Brano da leggere -
>>>
Presidente Grosselle a che punto siamo con i lavori del Pnrr in provincia di Padova?
«Il nostro auspicio è che venga concessa una proroga. Il Parlamento europeo ha chiesto di estendere di diciotto mesi la scadenza, per permettere di completare gli interventi che non saranno pronti entro il 31 agosto 2026. Ora spetta ai decisori politici prendere atto della realtà. Detto questo, la provincia di Padova è al primo posto in Veneto per numero di progetti: 6.136 in totale, per un valore complessivo di 5,5 miliardi. In particolare, il tram rappresenta l’opera più significativa. La linea Sir2 vale complessivamente 485,83 milioni, di cui 308 milioni finanziati con fondi Pnrr: i pagamenti hanno già raggiunto il 20,1% per la quota Pnrr e il 30,5% sul totale. Per la linea Sir3, invece, il finanziamento complessivo è di 92,3 milioni, con 14,6 milioni provenienti dal Pnrr.. Certo, il disagio dei cantieri lo subiamo anche noi come imprese. Oltre a queste grandi opere, sono previsti numerosi interventi sugli asili nido e importanti lavori delle municipalizzate, soprattutto per la sistemazione delle reti idriche».
Mi sembra di percepire che è favorevole al Pnrr
«Assolutamente. Lo dico sempre i fondi per finanziare le opere vanno spesi. Ma una buona notizia potrebbe arrivare per quei cantieri che non sono partiti per diverse motivazioni. Infatti potrebbe essere costituito un fondo destinato all’edilizia residenziale, quindi piano casa e su progetti legati ai problemi idrici. Una soluzione che va incontro ad altre nuove esigenze delle città. Il Pnrr ha portato un segnale positivo sul fronte lavorativo. Le nostre casse edili hanno avuto un salto positivo del 20%, questo significa più manodopera».
<<<
Estratti di dati -
>>>
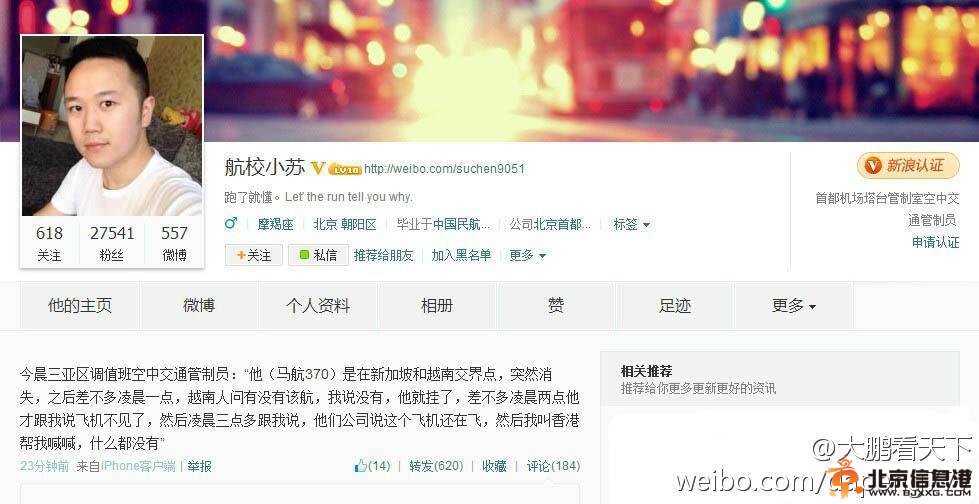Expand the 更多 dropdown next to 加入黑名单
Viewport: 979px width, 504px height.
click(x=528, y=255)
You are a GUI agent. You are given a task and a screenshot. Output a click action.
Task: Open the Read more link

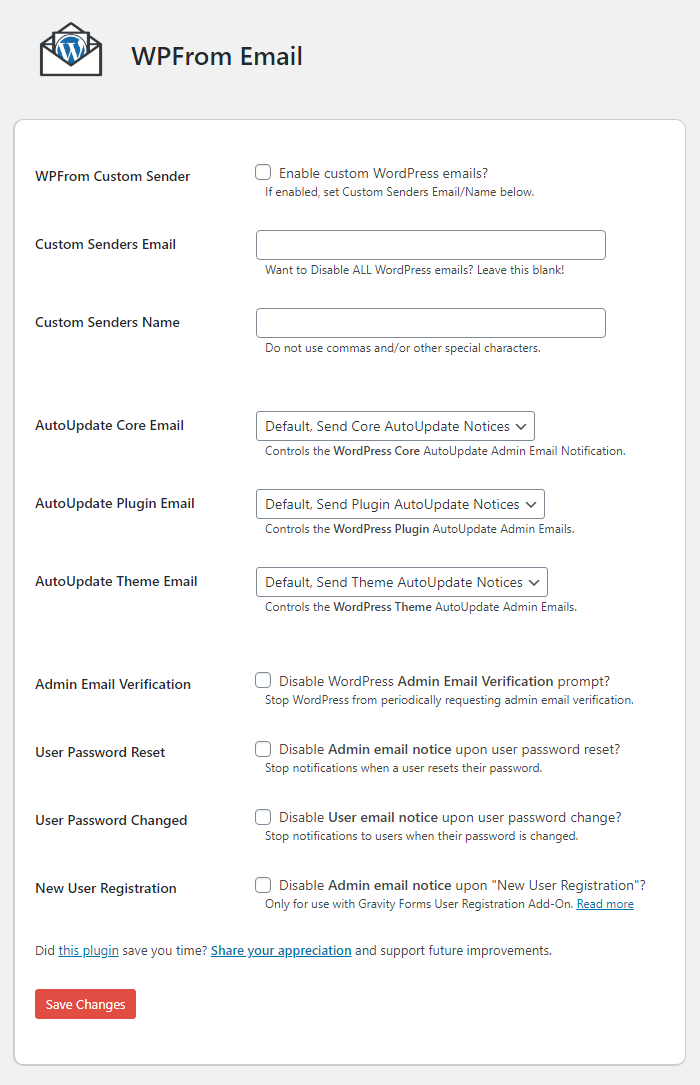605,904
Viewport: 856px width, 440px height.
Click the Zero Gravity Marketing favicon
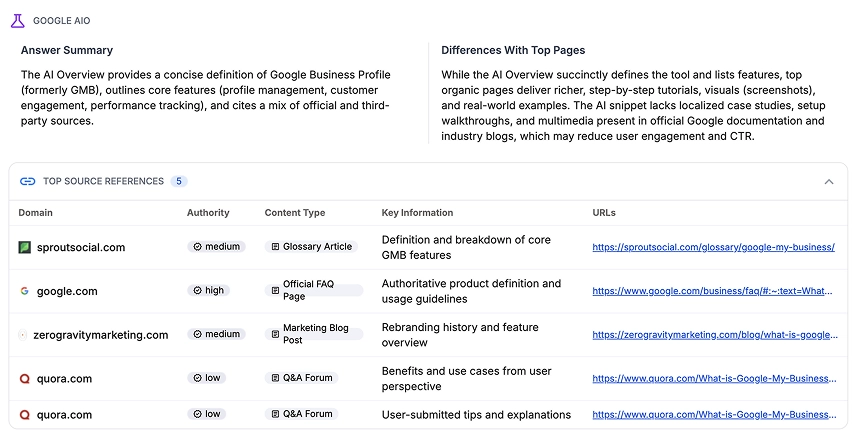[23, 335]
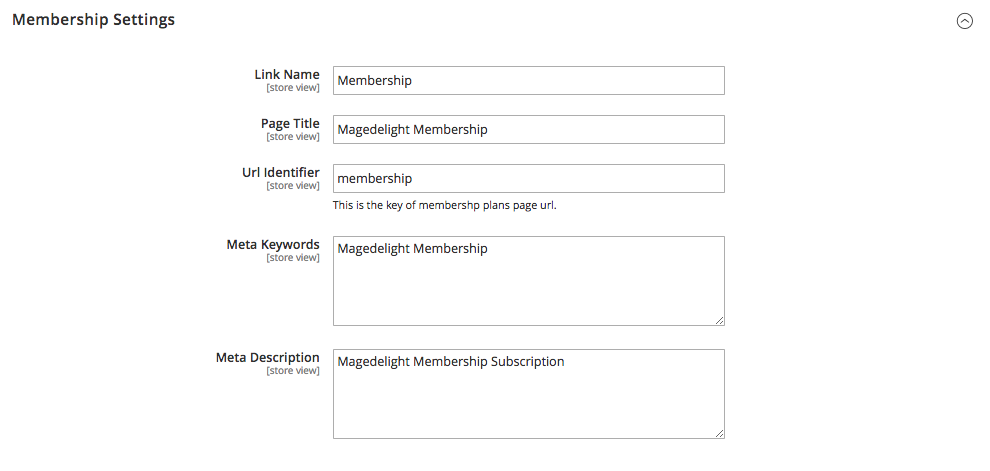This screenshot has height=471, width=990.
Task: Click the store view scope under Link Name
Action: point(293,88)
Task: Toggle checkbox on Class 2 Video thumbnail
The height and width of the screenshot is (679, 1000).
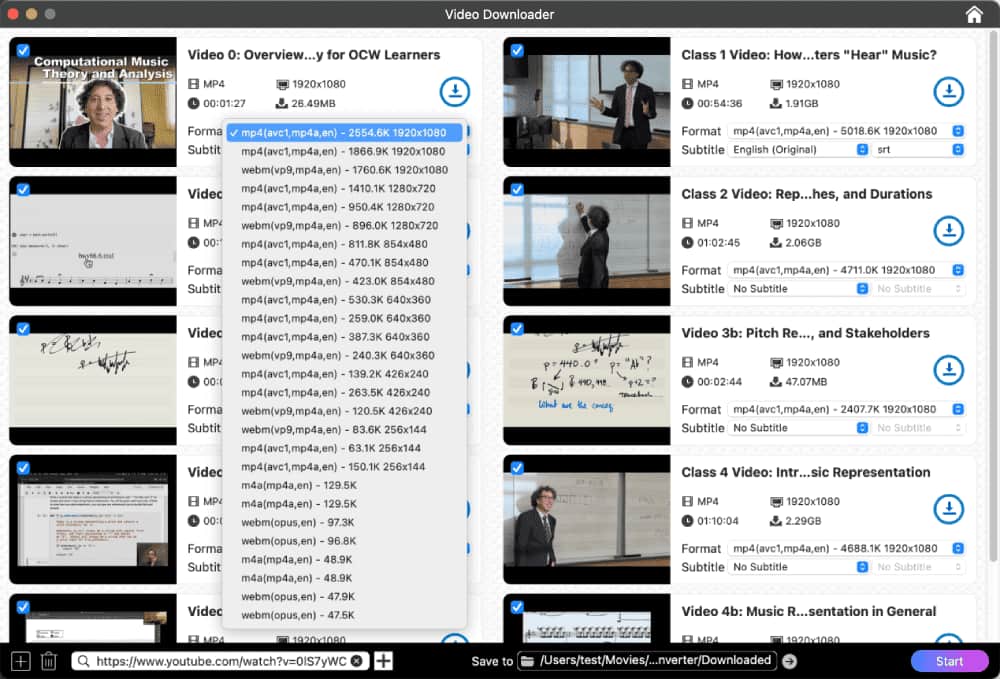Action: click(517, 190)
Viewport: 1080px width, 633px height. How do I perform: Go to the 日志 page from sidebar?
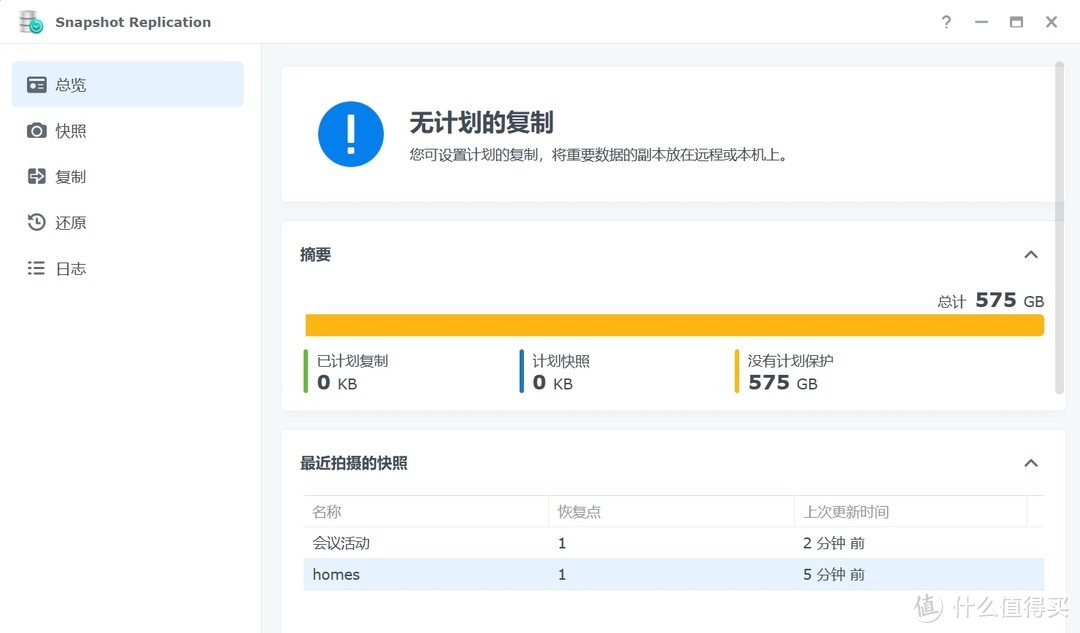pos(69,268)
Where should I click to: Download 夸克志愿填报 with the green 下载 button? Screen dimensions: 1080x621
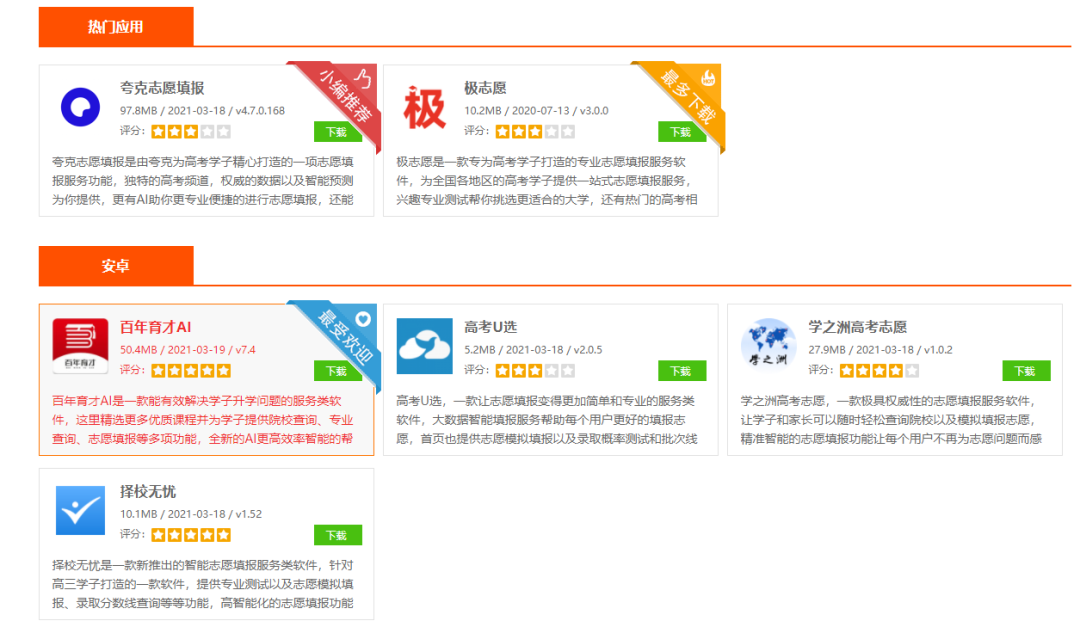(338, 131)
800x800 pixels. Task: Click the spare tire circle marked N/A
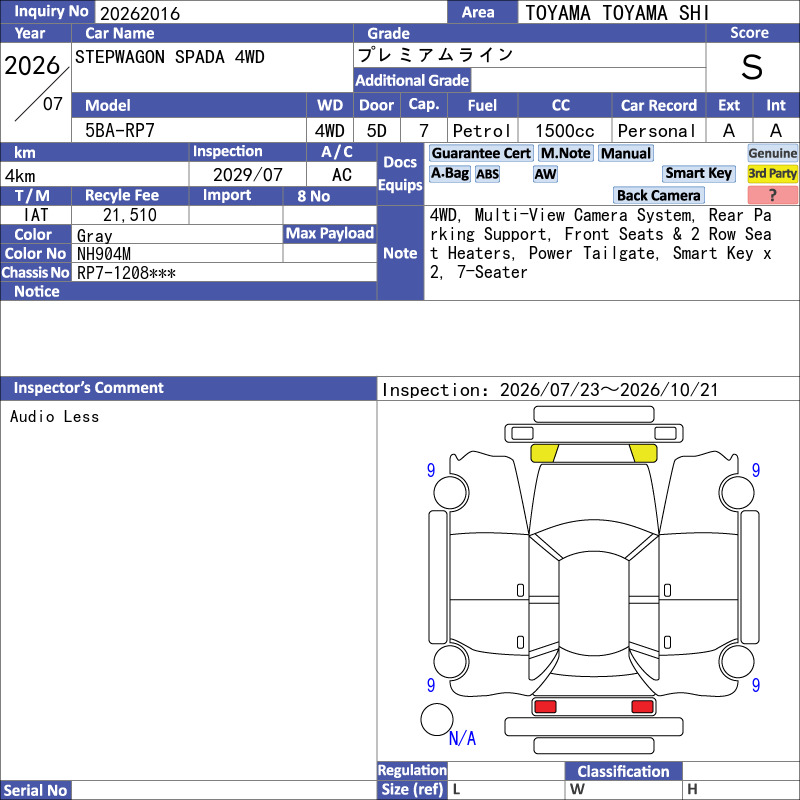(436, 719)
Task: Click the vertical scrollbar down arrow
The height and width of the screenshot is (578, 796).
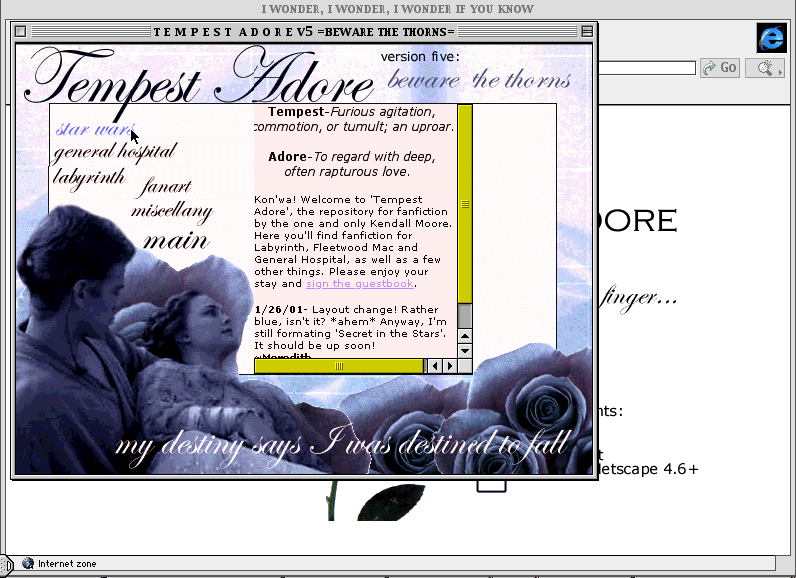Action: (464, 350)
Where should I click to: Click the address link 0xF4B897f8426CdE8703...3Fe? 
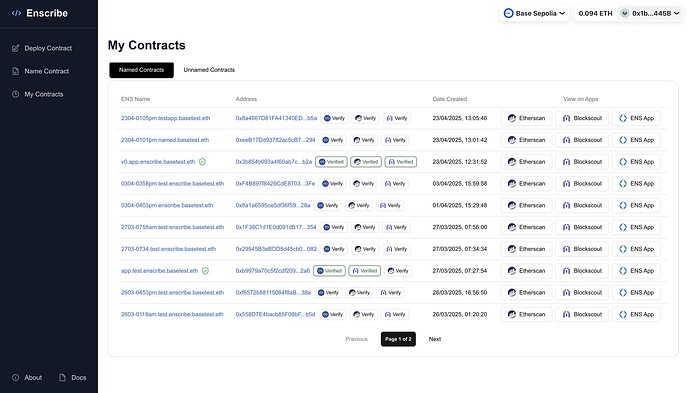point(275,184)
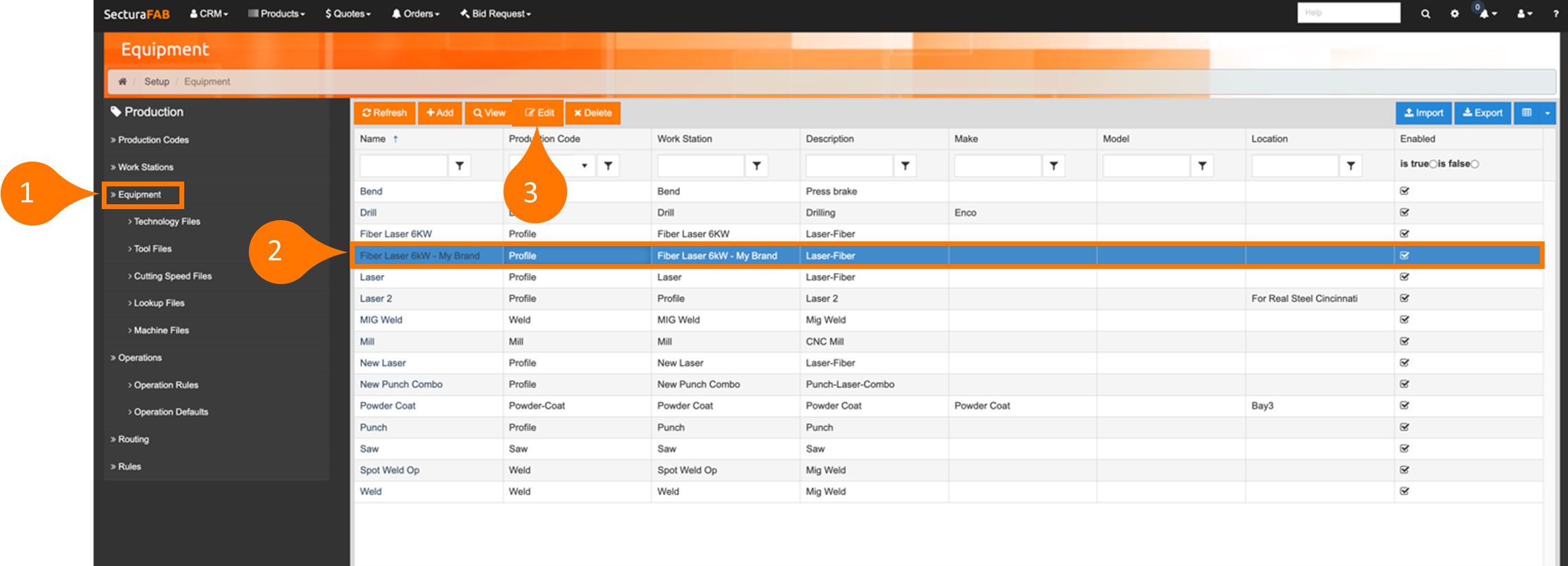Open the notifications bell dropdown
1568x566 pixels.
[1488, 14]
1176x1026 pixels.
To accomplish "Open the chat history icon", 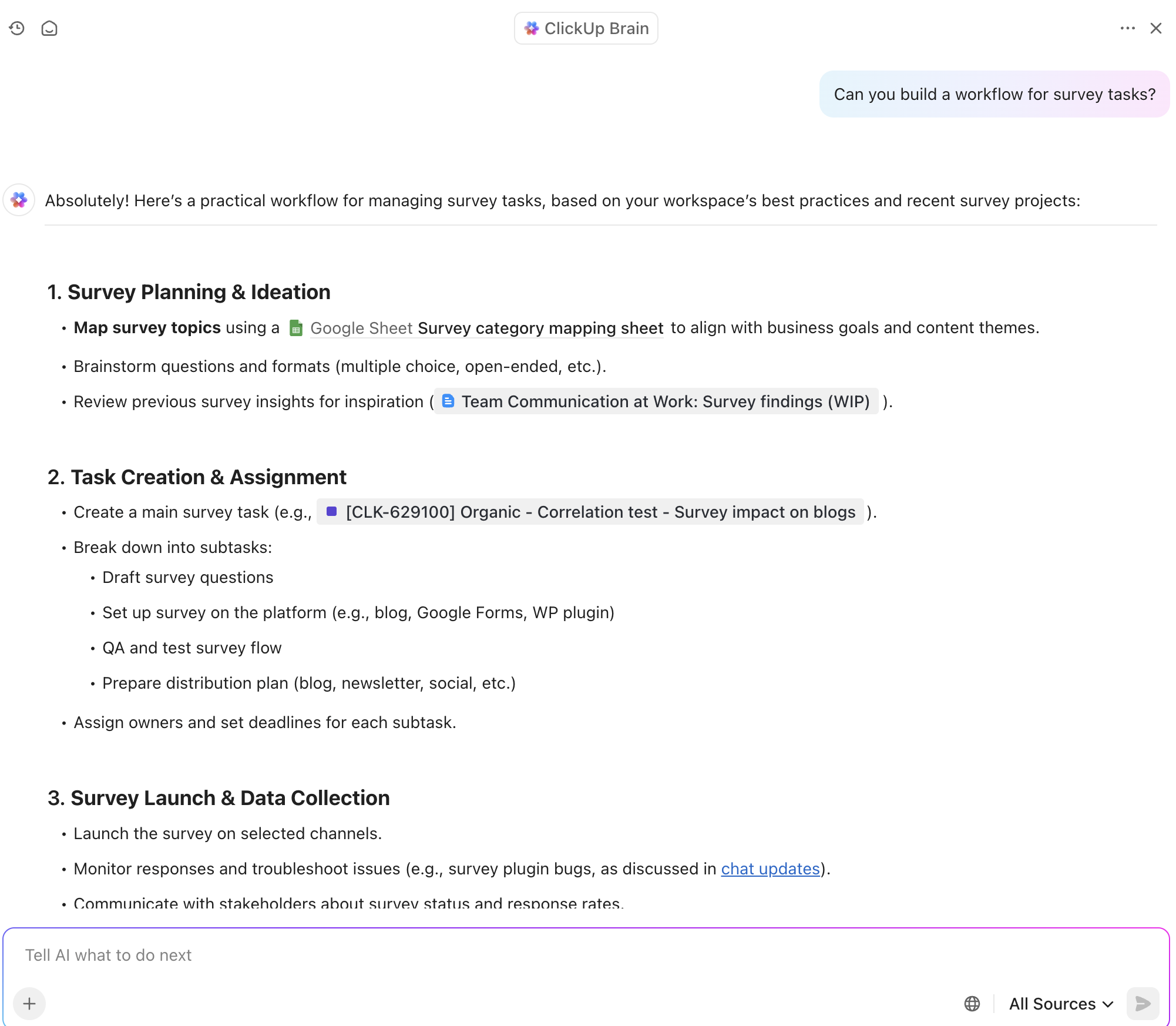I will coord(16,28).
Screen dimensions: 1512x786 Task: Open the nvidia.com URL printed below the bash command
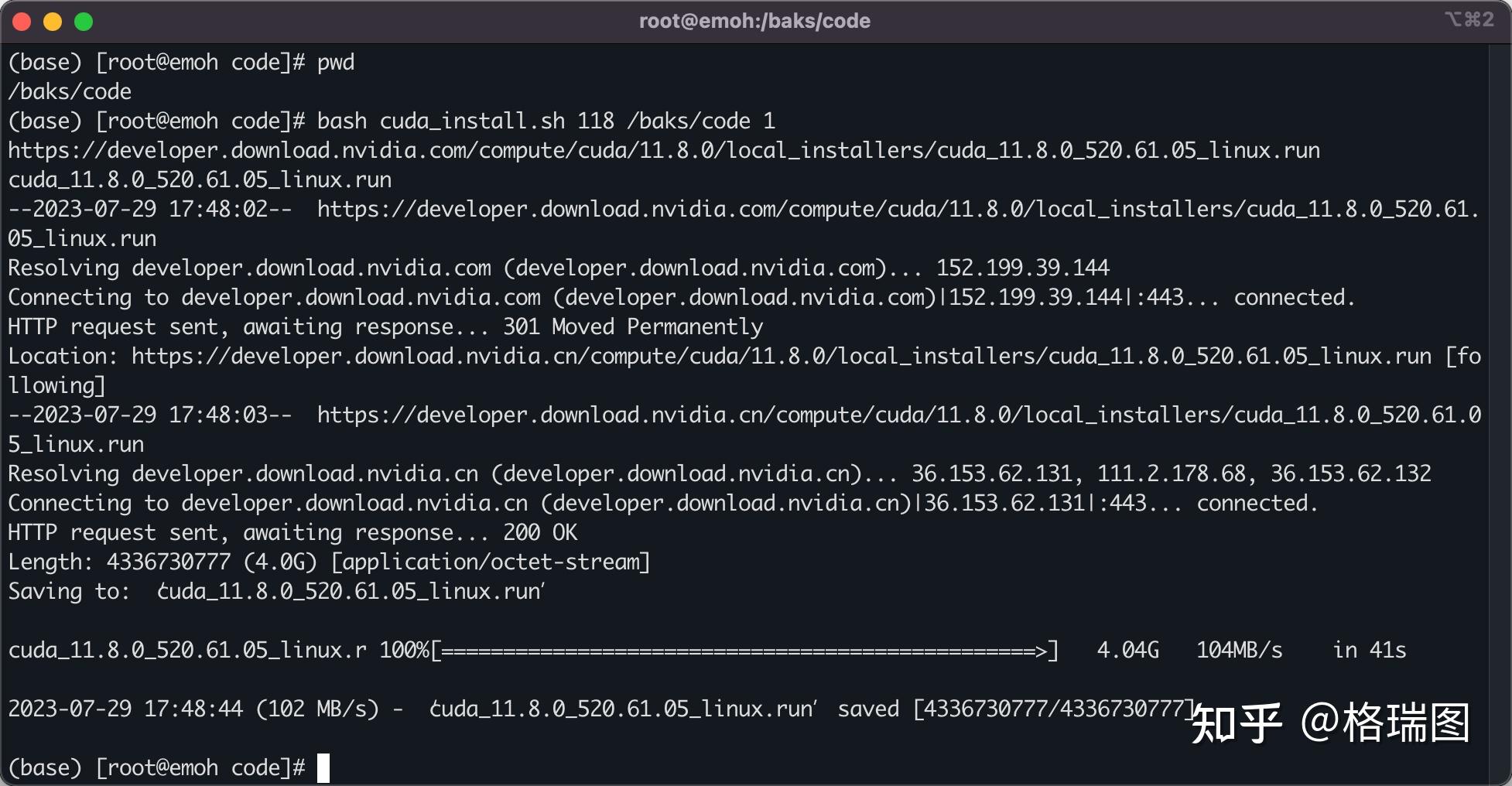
<<<
Lavoro richiesto - Quali importi espressi in milioni compaiono nell'intervista sul Pnrr? Elencali tutti. L'elenco è materiale a sé, separato dall'intervista sul Pnrr.

Risultato - 485,83 milioni; 308 milioni; 92,3 milioni; 14,6 milioni.